Abidjan's favorite daughter returns in an all-new volume of writer Marguerite Abouet's beloved series
Long-time creative team Marguerite Abouet and Clément Oubrerie make a stunning comeback after a lengthy twelve-year hiatus. Aya: Claws Come Out takes us all back to Yop City--home to the hustle and bustle of the Ivory Coast.
Marguerite Abouet was born in Abidjan, Ivory Coast, in 1971. At the age of twelve, she was sent with her older brother to study in France under the care of a great uncle. She lives in Romainville, a suburb of Paris, where she works as a legal assistant and writes novels she has yet to show to publishers. Aya is her first comic. It taps into Abouet's childhood memories of Ivory Coast in the 1970s, a prosperous, promising time in that country's history, to tell an unpretentious and gently humorous story of an Africa we rarely see―spirited, hopeful, and resilient.

→ COMPLETE THE FOLLOWING
a: Retype the stretch of the passage about Aya from "Marguerite Abouet was" through "hopeful, and resilient.".
b: Does the passage about Aya support each statement? Answer yes or no, and quote the deciding words. (i) Marguerite Abouet was born in Abidjan in 1971. (ii) Abouet was sent to France with her older sister. (iii) The break before Aya: Claws Come Out lasted ten years.
Rely only on the passage about Aya.

→ DATA EXTRACT
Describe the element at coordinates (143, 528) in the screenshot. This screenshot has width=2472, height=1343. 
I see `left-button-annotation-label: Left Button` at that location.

→ WRITTEN RESPONSES
a:
Marguerite Abouet was born in Abidjan, Ivory Coast, in 1971. At the age of twelve, she was sent with her older brother to study in France under the care of a great uncle. She lives in Romainville, a suburb of Paris, where she works as a legal assistant and writes novels she has yet to show to publishers. Aya is her first comic. It taps into Abouet's childhood memories of Ivory Coast in the 1970s, a prosperous, promising time in that country's history, to tell an unpretentious and gently humorous story of an Africa we rarely see―spirited, hopeful, and resilient.

b:
(i) Yes: "Marguerite Abouet was born in Abidjan, Ivory Coast, in 1971."
(ii) No: "she was sent with her older brother to study in France"
(iii) No: "a lengthy twelve-year hiatus"